A wonderful novelist and a worldly humanist, Arthur Nersesian spoke at last night’s protest in front of ADL headquarters in Manhattan and shared some thoughts about the human rights organization’s politically-motivated refusal to say that the Armenian Genocide was genocide and not “tantamount” to it.
Arthur visited Poland this summer and writes about a surprising plaque of the Righteous Gentiles in a synagogue that remembered the 10 Armenians who risked it all to help Jews during the Holocaust.
Two months ago my girlfriend and I visited the Auschwitz Concentration camp in Poland, the epicenter of another genocide. We walked through the barracks and saw the remains of shattered lives, clothes, suitcases and so on.
Later that same sad day, we ventured into the local town of Oswiecim, formerly a Jewish Shtetl, the residents of which had been eradicated by the Nazis.
While visiting the local synagogue, I saw something that filled me with pride. There was a plaque listing Righteous Gentiles from different countries. Righteous Gentiles is a term used by the State of Israel to describe non-Jews who risked their lives to save Jews during the Holocaust. It stated various countries and the Righteous from those countries: Among them were Japan, Portugal and Chile. Each had one citizen who was a Righteous Gentile. Brazil and China each had two. As did Turkey — I won’t deny any historical truths. Spain and the United States of America both had three Citizens.
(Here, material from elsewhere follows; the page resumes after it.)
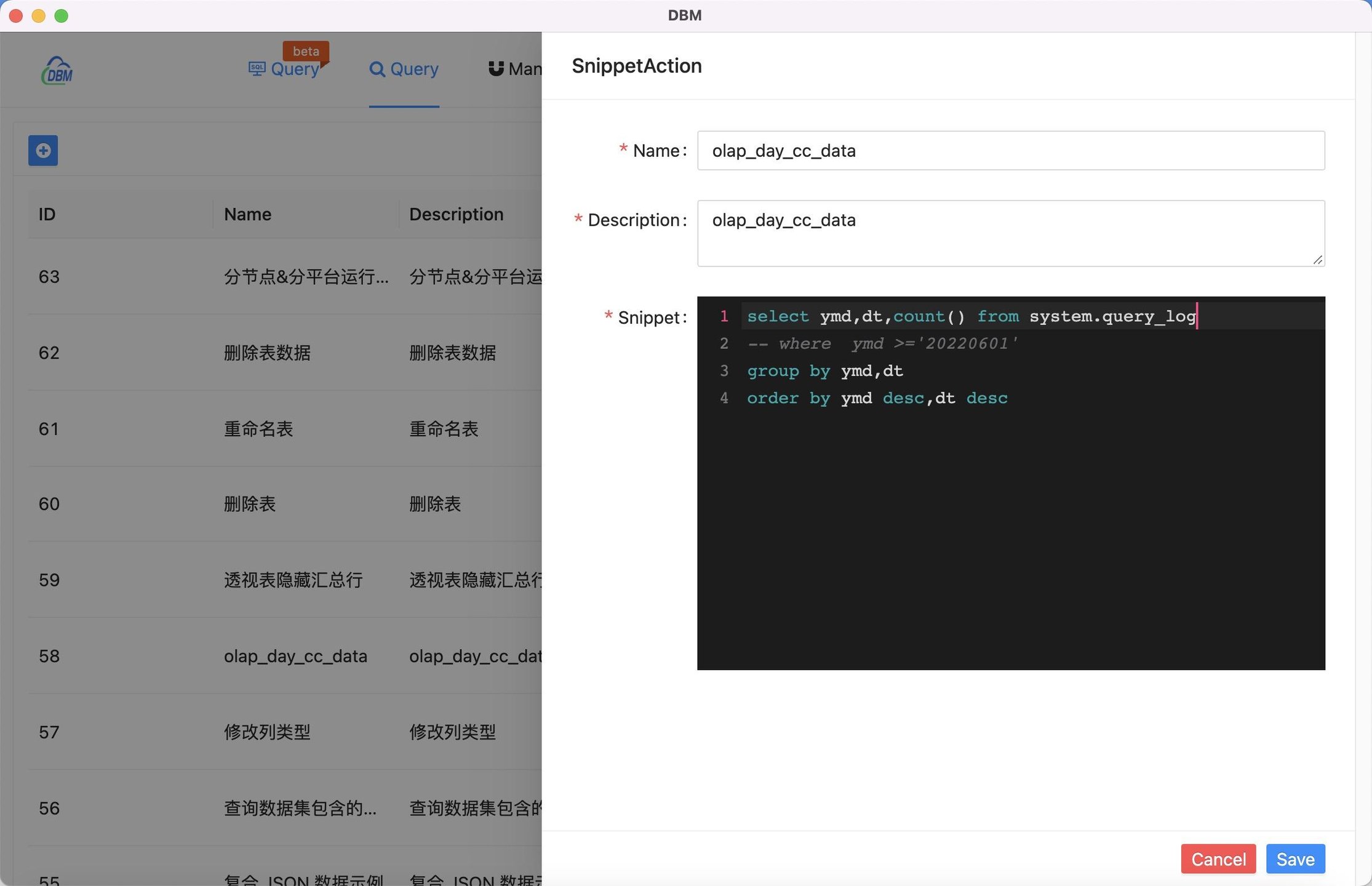Viewport: 1372px width, 886px height.
Task: Switch to the underlined Query tab
Action: click(x=413, y=69)
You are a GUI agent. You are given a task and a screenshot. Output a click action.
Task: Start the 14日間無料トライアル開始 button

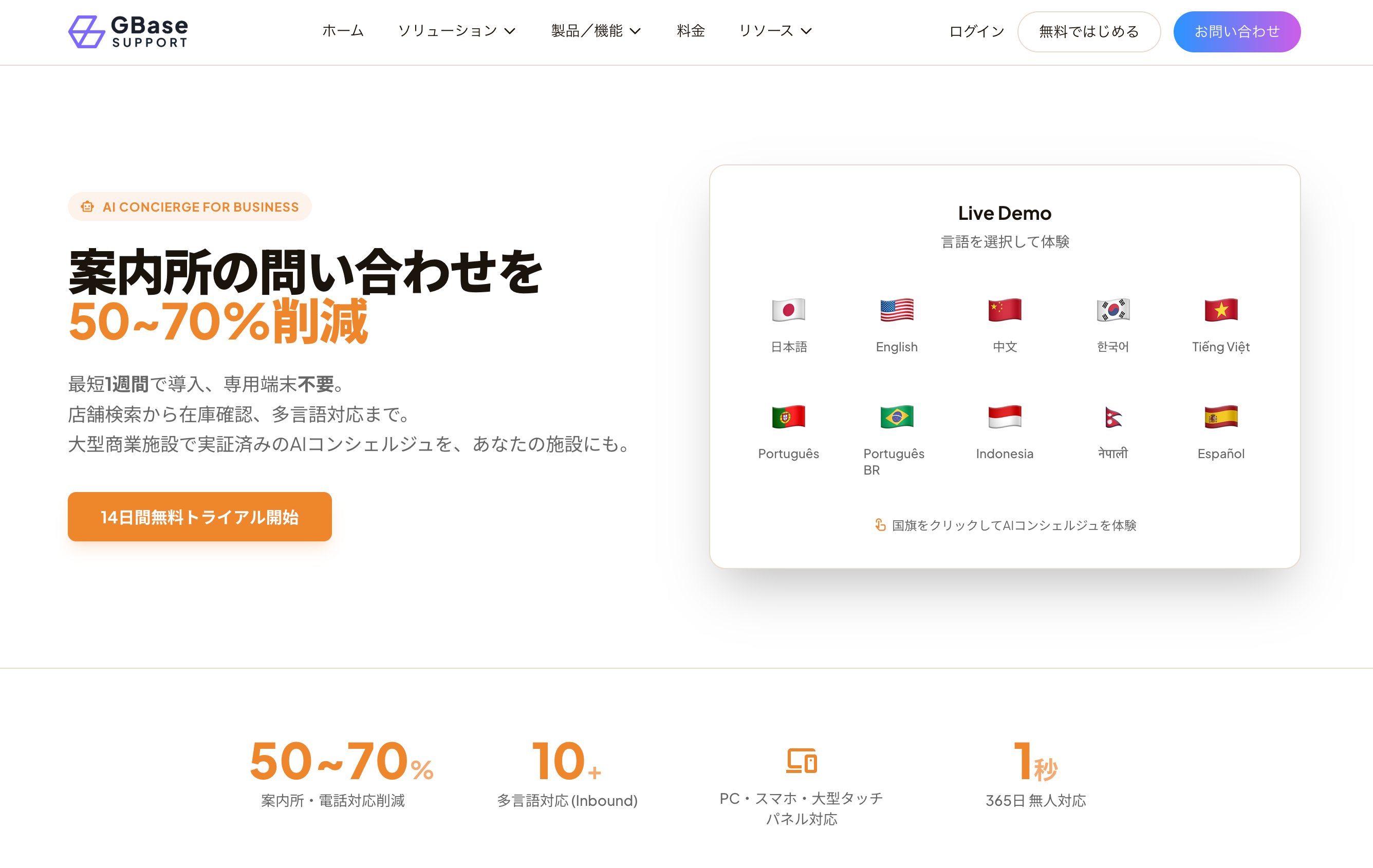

Armenia, the smallest when compared to any of those countries, had ten citizens who were Righteous Gentiles.
Imagine, not just risking your life, but putting those you love on the line — to help a stranger. Those ten Armenians did not doubt there was a Holocaust. when they risked their lives to save Jews. What I believe must have crossed their minds was the fact that they might have wished someone had taken a risk to save those they loved just twenty years earlier.
Some of them might have thought, this isn’t just our turn to help another, it’s an opportunity to show Human beings at their finest. We’re not here to make enemies and unlike those ten Armenians we’re not asking anyone to risk their lives.
Let us remember that this Resolution, currently tabled, did not punish or condemn any country. It merely stated that the Armenian genocide occurred, something that even courageous Turkish scholars like last year’s Nobel Prize winner, Orhan Pamuk, publicly stated.
The Anti-Defamation League has in the past fought for truth and justice, all we’re asking is that it does not abandon that commitment now. Thank you.